Ellipsoid TiO2 nanoparticles were synthesized by hydrothermal method. The morphology of the TiO2 nanoparticle was characterized with a scanning electron microscope. TiO2 paste was prepared as follows, ellipsoid TiO2 nanoparticles (1.850g), acetylacetone (0.20ml),  Triton-X (30%, 1.0 ml) and polyethyleneglycol (0.185g) were mixed into acidic water (pH=0.7). The resulting TiO2 paste was printed by doctor blade method on fluorine-doped SnO2-coated (FTO) glass electrodes and sintered at 450 °C for 30 min. DSSCs were prepared by a conventional procedure.
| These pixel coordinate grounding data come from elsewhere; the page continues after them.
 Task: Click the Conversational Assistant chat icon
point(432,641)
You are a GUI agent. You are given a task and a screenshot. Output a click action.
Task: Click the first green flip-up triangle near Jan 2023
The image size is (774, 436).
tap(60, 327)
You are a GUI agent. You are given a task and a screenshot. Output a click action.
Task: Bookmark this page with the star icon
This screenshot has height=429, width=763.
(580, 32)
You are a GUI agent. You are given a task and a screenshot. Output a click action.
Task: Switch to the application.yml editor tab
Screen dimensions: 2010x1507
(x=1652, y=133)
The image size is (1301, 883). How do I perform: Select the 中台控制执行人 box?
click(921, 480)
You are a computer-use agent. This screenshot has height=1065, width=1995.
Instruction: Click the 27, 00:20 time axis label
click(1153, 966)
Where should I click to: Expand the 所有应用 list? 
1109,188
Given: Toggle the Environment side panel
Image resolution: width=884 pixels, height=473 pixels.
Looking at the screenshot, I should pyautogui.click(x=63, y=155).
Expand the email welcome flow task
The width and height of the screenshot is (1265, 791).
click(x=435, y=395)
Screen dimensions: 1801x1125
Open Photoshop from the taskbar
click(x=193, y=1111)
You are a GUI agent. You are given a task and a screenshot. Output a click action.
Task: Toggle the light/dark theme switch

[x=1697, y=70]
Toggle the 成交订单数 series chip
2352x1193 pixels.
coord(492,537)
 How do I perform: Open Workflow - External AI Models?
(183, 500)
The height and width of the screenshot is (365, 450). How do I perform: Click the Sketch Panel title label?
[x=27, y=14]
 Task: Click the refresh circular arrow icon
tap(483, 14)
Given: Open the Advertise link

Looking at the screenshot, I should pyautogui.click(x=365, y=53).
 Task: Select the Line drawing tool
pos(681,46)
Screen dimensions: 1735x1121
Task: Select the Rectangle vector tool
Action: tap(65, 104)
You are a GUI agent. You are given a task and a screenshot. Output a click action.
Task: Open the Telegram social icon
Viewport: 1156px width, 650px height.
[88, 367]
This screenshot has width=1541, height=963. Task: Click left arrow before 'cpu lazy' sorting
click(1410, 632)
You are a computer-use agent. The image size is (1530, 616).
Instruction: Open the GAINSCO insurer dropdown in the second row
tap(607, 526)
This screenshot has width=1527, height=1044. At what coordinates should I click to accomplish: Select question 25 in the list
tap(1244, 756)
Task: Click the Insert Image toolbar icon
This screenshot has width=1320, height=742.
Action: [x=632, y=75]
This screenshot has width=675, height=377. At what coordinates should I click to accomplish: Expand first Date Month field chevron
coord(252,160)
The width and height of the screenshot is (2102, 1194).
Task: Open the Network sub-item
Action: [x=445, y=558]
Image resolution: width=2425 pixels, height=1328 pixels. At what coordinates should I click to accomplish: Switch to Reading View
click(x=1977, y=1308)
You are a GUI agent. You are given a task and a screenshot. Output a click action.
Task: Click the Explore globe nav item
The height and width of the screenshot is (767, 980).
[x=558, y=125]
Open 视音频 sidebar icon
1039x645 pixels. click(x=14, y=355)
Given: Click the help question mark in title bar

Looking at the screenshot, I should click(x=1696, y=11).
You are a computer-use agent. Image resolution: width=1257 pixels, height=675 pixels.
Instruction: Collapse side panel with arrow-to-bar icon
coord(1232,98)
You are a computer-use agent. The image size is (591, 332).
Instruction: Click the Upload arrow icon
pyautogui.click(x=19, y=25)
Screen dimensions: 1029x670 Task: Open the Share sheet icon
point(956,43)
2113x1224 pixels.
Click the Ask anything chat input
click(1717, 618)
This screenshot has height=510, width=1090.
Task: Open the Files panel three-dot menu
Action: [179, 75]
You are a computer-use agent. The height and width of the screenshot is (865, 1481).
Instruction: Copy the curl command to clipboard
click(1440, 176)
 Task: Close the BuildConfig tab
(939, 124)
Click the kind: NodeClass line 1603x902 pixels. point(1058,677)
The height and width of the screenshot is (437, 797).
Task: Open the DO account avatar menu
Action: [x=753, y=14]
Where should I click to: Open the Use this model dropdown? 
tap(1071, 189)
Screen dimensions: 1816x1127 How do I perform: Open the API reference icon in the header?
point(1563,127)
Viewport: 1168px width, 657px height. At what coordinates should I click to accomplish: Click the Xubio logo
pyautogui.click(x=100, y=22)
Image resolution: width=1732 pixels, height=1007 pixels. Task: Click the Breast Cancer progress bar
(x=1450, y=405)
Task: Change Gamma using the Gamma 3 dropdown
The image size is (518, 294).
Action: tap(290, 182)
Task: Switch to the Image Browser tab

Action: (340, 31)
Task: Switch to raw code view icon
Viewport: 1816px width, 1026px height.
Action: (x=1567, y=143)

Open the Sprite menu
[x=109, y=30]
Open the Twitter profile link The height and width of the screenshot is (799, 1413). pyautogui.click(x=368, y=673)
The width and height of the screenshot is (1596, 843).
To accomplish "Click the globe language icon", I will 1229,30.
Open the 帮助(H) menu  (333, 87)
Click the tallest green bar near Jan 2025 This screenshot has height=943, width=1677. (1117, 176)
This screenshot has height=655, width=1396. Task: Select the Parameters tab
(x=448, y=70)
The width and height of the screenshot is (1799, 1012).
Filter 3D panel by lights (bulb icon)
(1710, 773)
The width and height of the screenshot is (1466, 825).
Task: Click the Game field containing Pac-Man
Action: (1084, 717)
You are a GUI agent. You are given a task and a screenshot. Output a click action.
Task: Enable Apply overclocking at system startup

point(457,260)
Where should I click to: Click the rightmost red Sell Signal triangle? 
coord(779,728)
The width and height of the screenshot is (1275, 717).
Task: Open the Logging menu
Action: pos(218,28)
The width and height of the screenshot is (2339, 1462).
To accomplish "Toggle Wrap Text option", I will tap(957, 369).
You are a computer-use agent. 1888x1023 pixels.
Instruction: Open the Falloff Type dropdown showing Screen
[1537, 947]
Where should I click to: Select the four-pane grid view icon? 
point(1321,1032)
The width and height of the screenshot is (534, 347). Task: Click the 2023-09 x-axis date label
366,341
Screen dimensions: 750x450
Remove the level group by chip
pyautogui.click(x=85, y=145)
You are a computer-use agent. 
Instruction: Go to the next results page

According to SEM images of the ellipsoid TiO2 nanoparticles, particle length and width were 240 and 40 nm, respectively. The ellipsoid TiO2 powders were characterized by XRD, and determined their crystal structure is anatase. We have successfully fabricated ellipsoid TiO2 based DSSCs, and their conversion efficiency was 6.8% under AM 1.5 simulated full sunlight (100 mW cm2) illumination.